## Task to carry out
Update the items that start at the line with "Given: Open the Marital status dropdown" and end after the line with "[x=167, y=192]" by changing "dropdown" to "menu". Leave everything else in those lines as it is.

## Dataset
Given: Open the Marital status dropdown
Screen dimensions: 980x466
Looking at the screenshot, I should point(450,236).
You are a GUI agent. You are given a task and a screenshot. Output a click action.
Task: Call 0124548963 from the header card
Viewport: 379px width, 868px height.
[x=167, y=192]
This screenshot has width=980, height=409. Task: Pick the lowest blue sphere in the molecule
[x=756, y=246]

* * *

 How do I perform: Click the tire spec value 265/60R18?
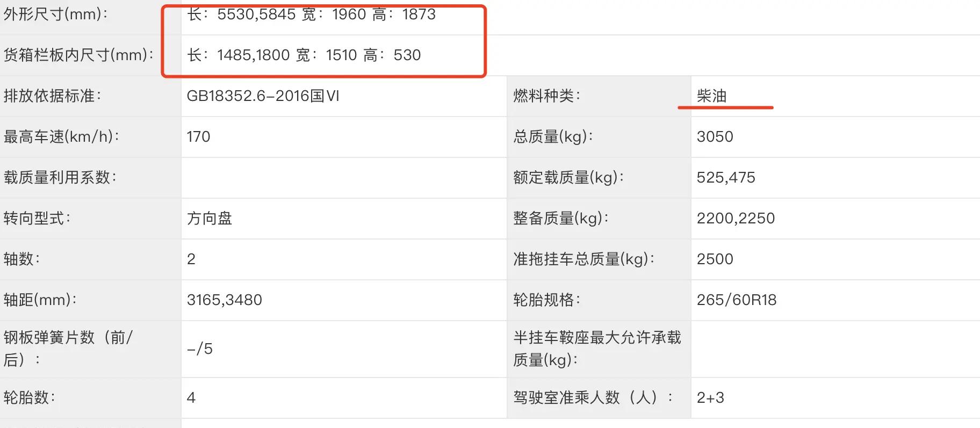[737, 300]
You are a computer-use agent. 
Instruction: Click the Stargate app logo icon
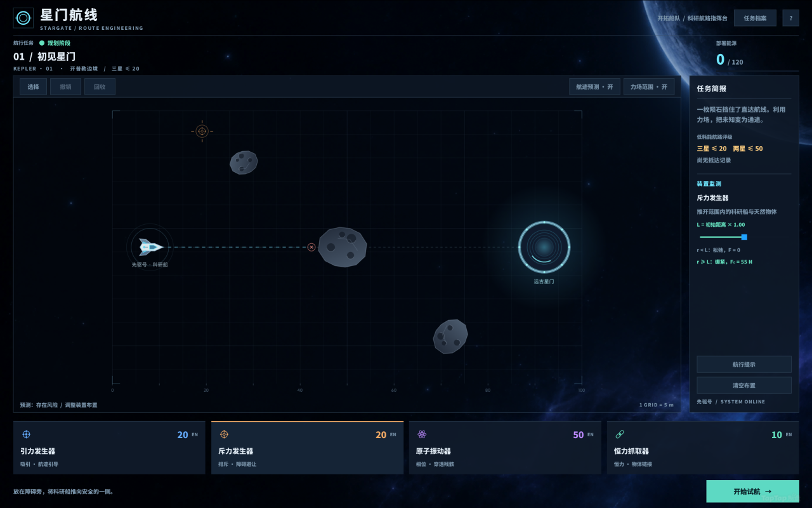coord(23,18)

## Output below
Given: Open the Marital status menu
Screen dimensions: 980x466
Looking at the screenshot, I should point(450,236).
You are a GUI agent. You are given a task and a screenshot. Output a click action.
Task: Call 0124548963 from the header card
Viewport: 379px width, 868px height.
[x=167, y=192]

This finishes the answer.